Finely chop the greens. Whisk the oil and eggs together. Reserve 1/8 cup for later use.  Add egg-oil mix and seasoning to the greens and stir vigorously.  Add any of the optional ingredients and mix well. Leave for 20-30 minutes  for the greens to wilt.

With olive oil, grease an oven tray.

Pastry

This is the traditional Greek peasant version of filo. It can be replaced with commercial filo or puff pastry but the Greek version is easy to make and is much nicer.

3 cups plain white flour plus extra for rolling

1 tsp salt

2 tbsp olive oil

1 tbsp extra olive oil

Enough hot (but not boiling) water to make a soft, kneadable dough.

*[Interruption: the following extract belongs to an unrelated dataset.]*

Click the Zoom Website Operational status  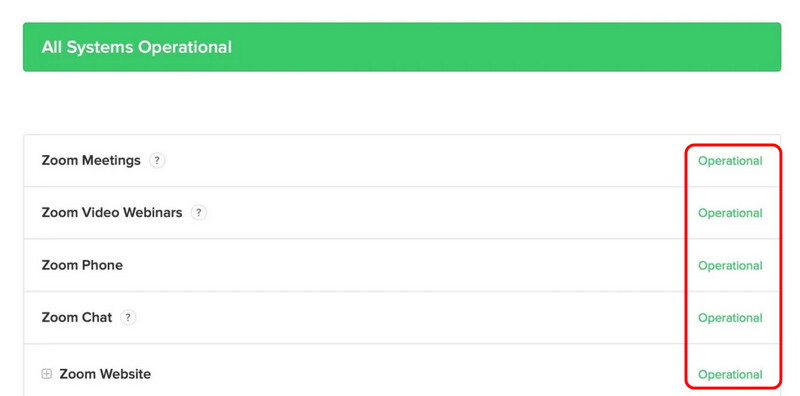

Mix together all ingredients,  except for the second measure of olive oil, and knead until  a soft, pliable dough results. Take 2/3 of the dough and divide it in two evenly-sized pieces. Roll each piece into a ball. Flatten each ball into a side-plate sized disc. Paint the upper surface of one of the discs with olive oil. Place the second disc on top of this and seal the two discs together by firmly pinching the edges. Roll out this double-disk, using the Greek rolling-pin method, below,  until it is almost as large as the greased oven tray.  It will form the pie-base.

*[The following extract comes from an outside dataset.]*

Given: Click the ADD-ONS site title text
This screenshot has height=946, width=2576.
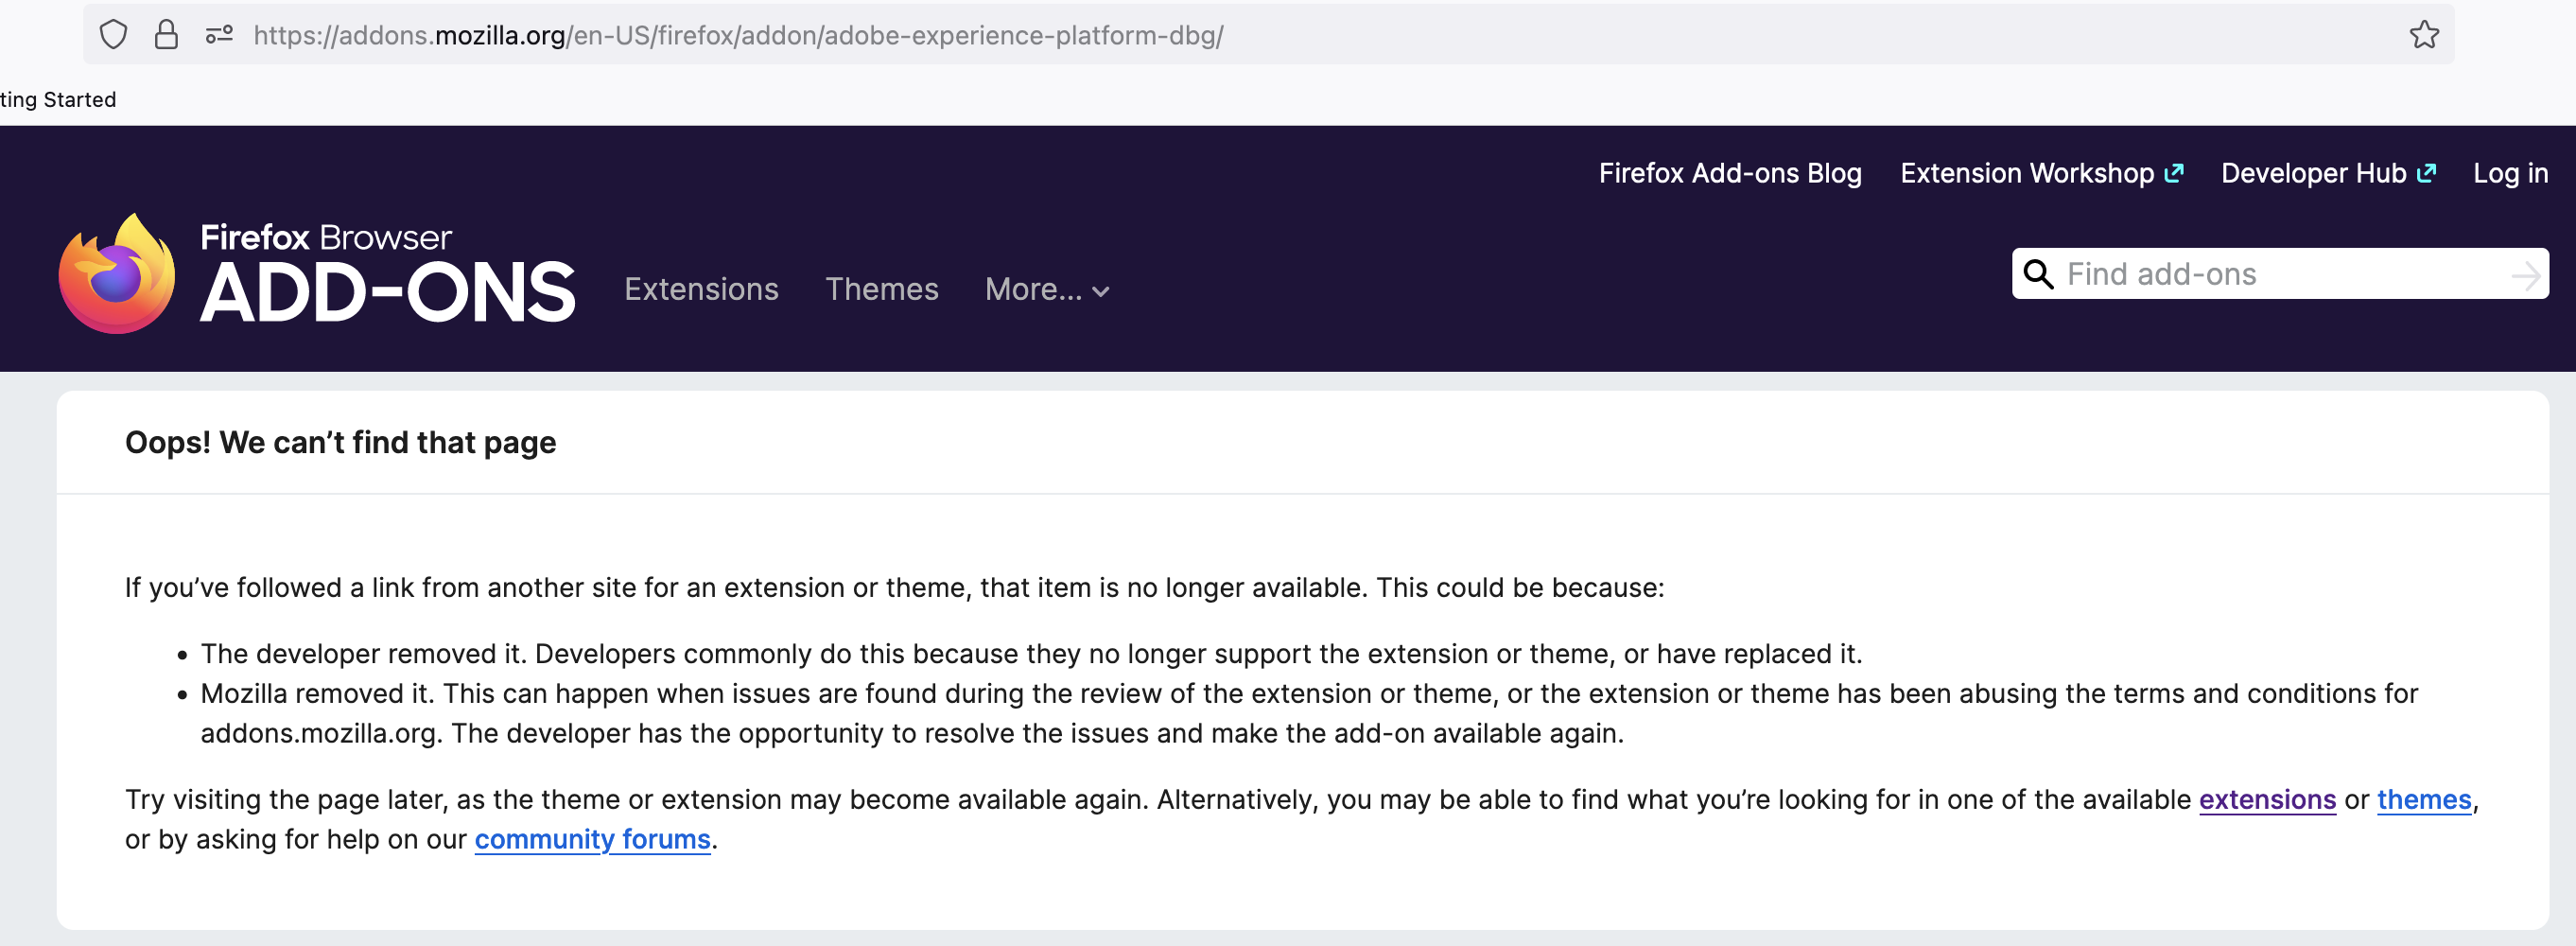Looking at the screenshot, I should tap(388, 294).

Repeat this process using the remaining 1/3 of the dough (your two discs will be smaller). It will form the pie-lid and it will be smaller than the base.

Assembly

Lay the pie-base on the greased oven tray. Pile the greens-mixture onto it, keeping it back about  6 cm from each edge of the base. Lay the pie-lid over the greens.  Using  a pastry brush and water, paint around the exposed edge of the pie-base. Bring the edges of the pie-base  up and over onto the pie lid, pressing lightly to seal. Using a pastry brush and the reserved egg and oil mix, glaze the top of the pie.

Bake at 180 C for around 50 minutes (the pie contents will settle considerably and the pastry will turn golden). This pie is traditionally eaten warm or cold but not hot.

The art of the Greek rolling pin

A Greek rolling pin is nothing more than a cut-down broom handle. Mine is 80 centimetres long (I wouldn’t go any shorter) and two centimetres in diametre. Once you’ve got the hang of using it, I guarantee you’ll never return to a regular rolling pin, no matter what it is you’re rolling out. Here’s how it’s used to make peasant-pie (spanikopita):

  • Generously sprinkle a clean, flat surface with flour.
  • Generously sprinke the upper surface of the disk of dough with flour.
  • Roll out the dough in both directions until it is roughly the size of a dinner plate.
  • Sprinkle the table and the upper surface of the dough generously with flour.
  • You’re ready to roll again, this time in just one direction. When it becomes difficult to roll the sheet any flatter, employ the Greek technique below.
  • Begin with your hands in the centre of the rolling pin. Roll the pin back and forth a few centimetres at a time, gradually winding the dough onto the pin as you go. As you do this, you are simultaneously pressing down lightly on the dough and moving your hands across it toward each end of the pin. Keep bringing your hands back to the middle of the pin and repeating the action until all the dough is rolled firmly around the pin. As you roll, your hands will actually be pressing down lightly on the several layers of dough wrapped around the pin but, if you’ve sprinkled on enough flour, the layers won’t stick together. 
  • Keeping the sheet of dough rolled up round the pin, sprinkle the table with flour again. Unroll the sheet onto the table and sprinkle it generously with flour. Roll out the sheet again, as described above, until the dough is about 2 to 3 millimeters thick.
  • Keeping the dough wound around the pin, lay the pin across one end of the greased baking tray baking tray and slowly unwind it until the dough covers the tray.
  • Repeat this process to roll out the pie-lid.